Vavi adds: “Our biggest problem in South Africa is that the political people are blind people. They took us as black and turned us to look at the whites and told us the whites oppress us. But if you can check the South Africa now, the ANC is oppressing the people better than white people.

“We don’t say white people don’t oppress, but ANC is more than them because they say they rule this land up until Jesus come back. Why do they say that, if they hold the people’s money and don’t care about governing this country? They hold the money. The ANC are spread now in pieces and they don’t care as long as they know all the money is in their hands.”

They say they feel abandoned by the trade unions they paid membership fees to all their lives and the lawyers who have tried to dupe them into giving them a slice of their benefits once they receive them.

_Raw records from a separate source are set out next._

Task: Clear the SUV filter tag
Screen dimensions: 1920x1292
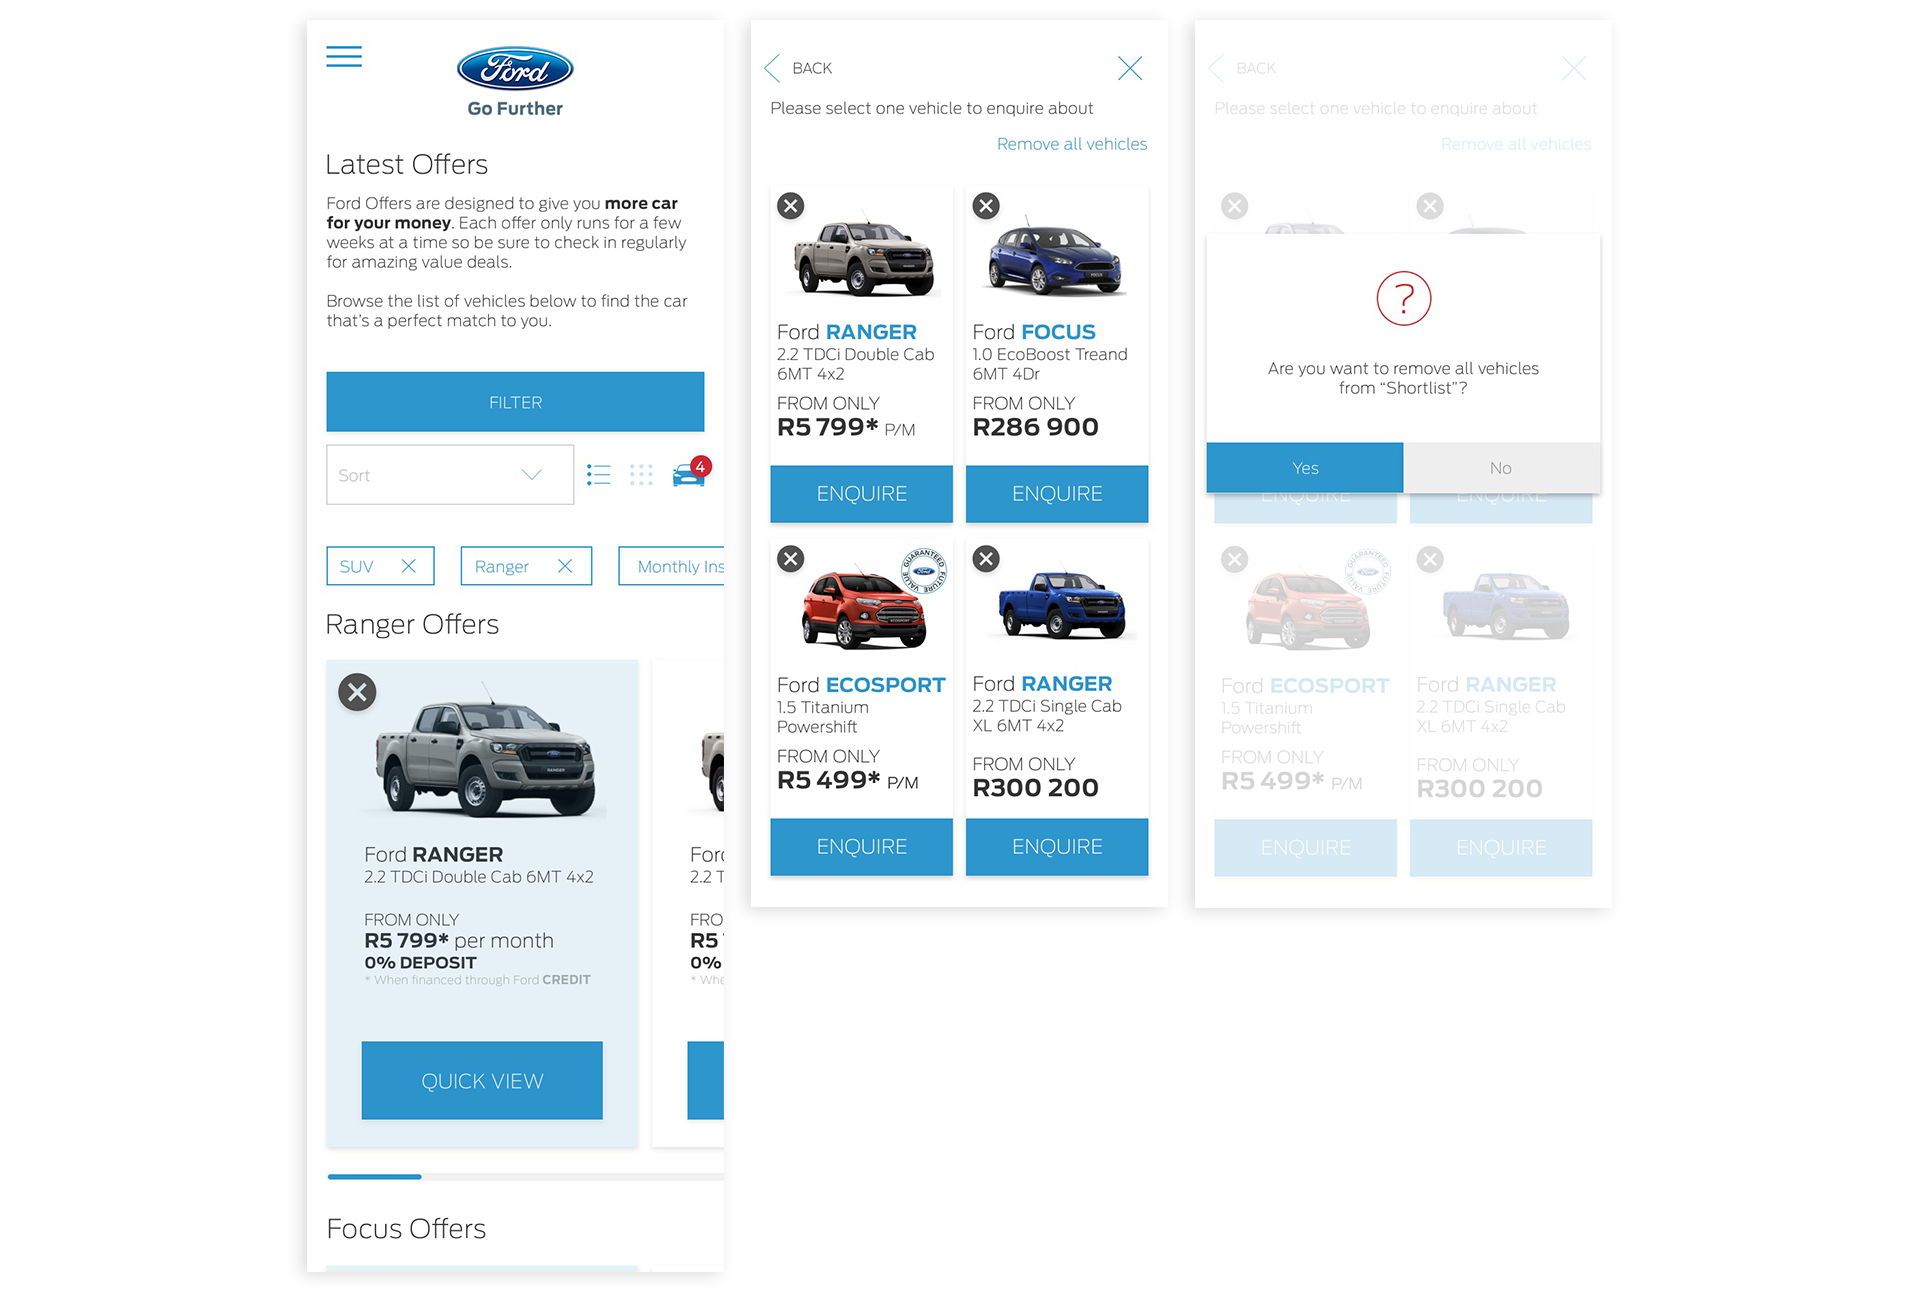Action: tap(408, 566)
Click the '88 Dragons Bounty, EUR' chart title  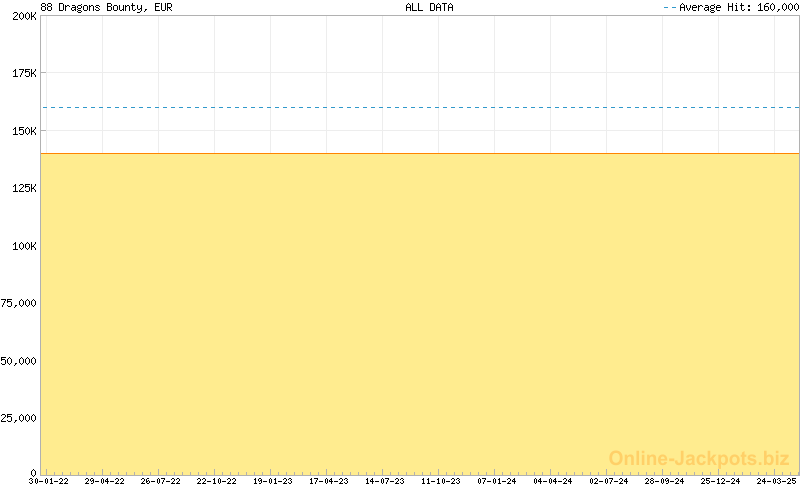pos(106,7)
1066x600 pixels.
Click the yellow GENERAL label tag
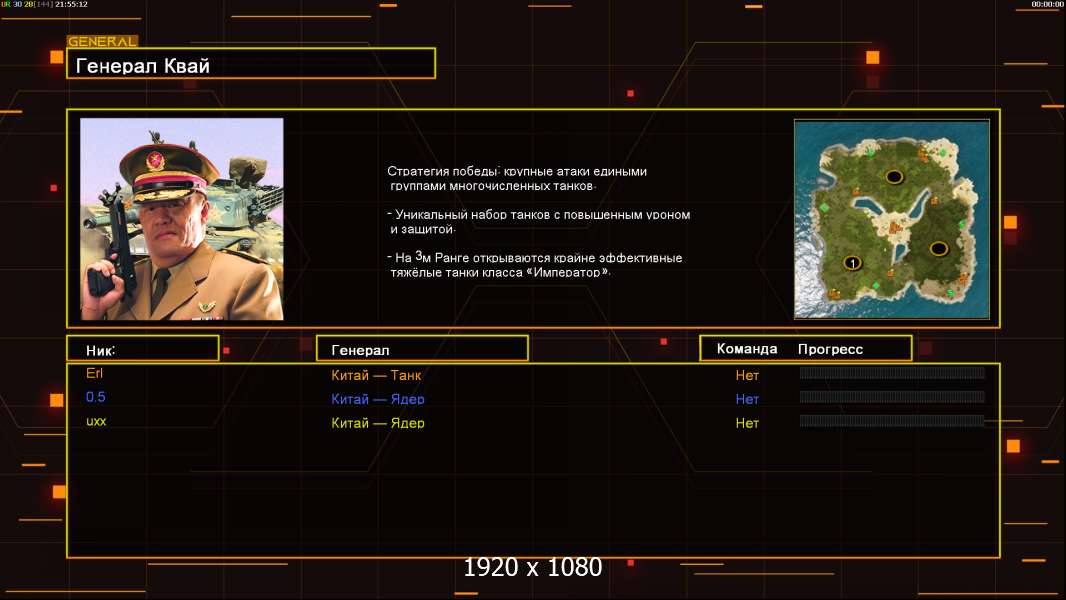coord(102,42)
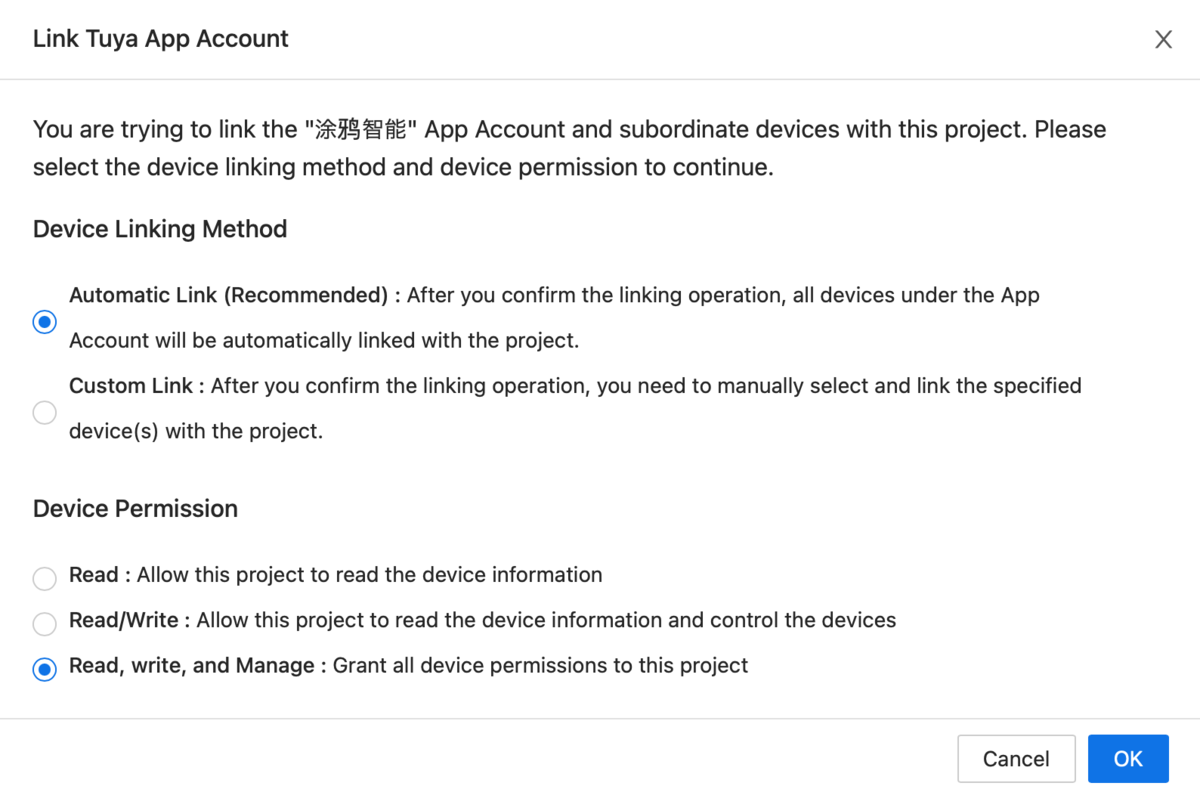
Task: Enable the Read/Write permission radio button
Action: tap(44, 624)
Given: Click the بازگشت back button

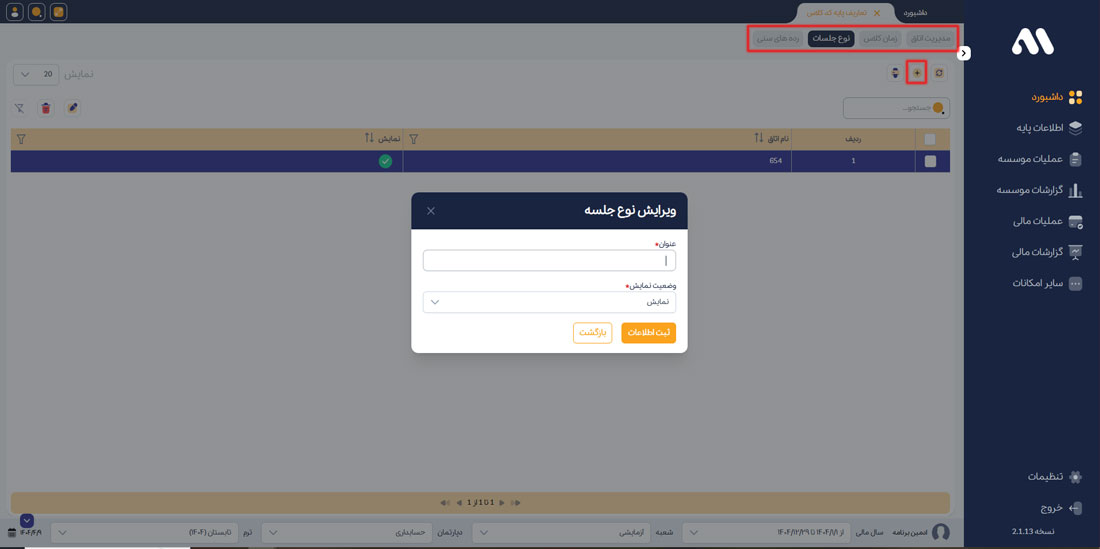Looking at the screenshot, I should [x=592, y=333].
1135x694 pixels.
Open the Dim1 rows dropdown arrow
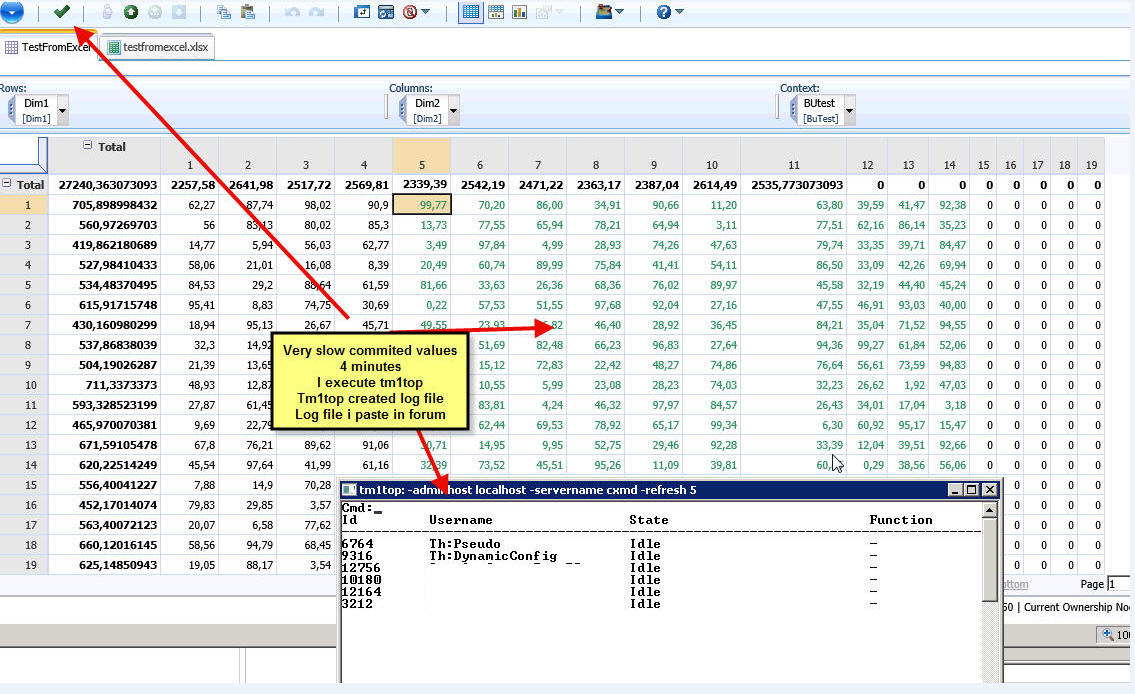(63, 110)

“We are like a small baby. We have got nothing and no one. No one even thinks that they can and should give us food… This morning I couldn’t even afford a cup of coffee, but I must sit here until 12pm with diabetes. Things like that effect your body and you still have to fight and stress. We are always stressing for our money and it’s not right,” says Casiwe.

They both feel that if they got their pension they could use it to finally return to the Eastern Cape where they would live in peace.

“It’s not nice to sit in a location like us here in Khayelitsha because day and night people are dying in front of you. They shoot each other. When you are old, you need peace. I can go home [to the Eastern Cape] and buy goats and sheep and look after my things if I can get my money. Then I know I can leave this house here for my children. When we were young it was still nice in Cape Town, but not any more,” says Casiwe.

Their migration might yet come to an end. MC.